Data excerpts
<<<<
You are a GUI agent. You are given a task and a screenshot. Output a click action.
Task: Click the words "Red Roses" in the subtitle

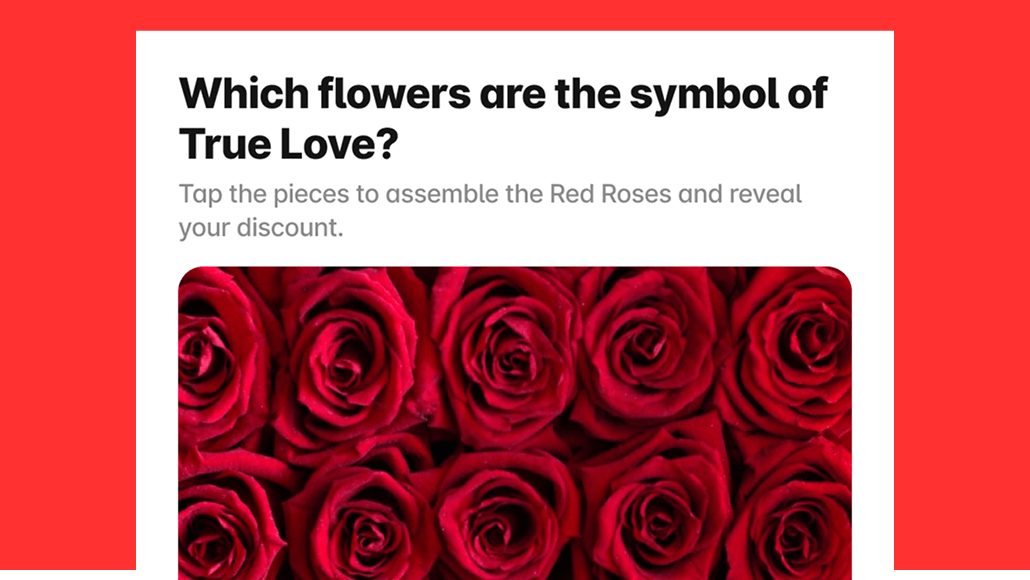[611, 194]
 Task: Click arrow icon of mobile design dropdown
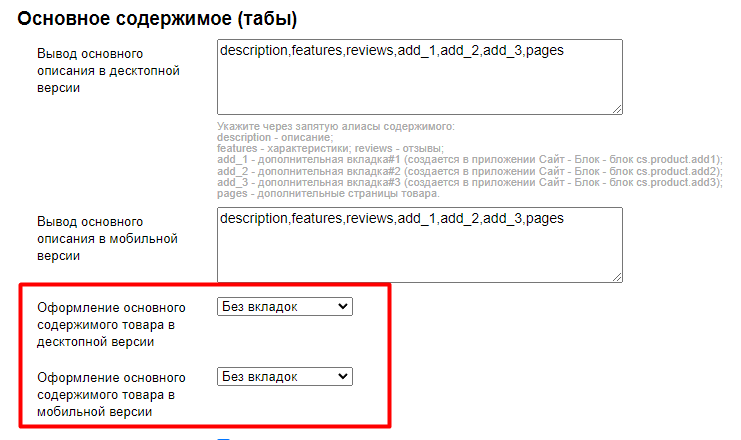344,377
>>>>
<<<<
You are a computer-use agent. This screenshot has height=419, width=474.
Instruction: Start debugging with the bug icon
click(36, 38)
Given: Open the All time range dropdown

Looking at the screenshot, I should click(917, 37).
>>>>
Task objective.
Among the lines above, list those that contain the word "agent".

Written response.
You are a GUI agent. You are given a task and a screenshot. Output a click action.
You are a computer-use agent. This screenshot has height=419, width=474.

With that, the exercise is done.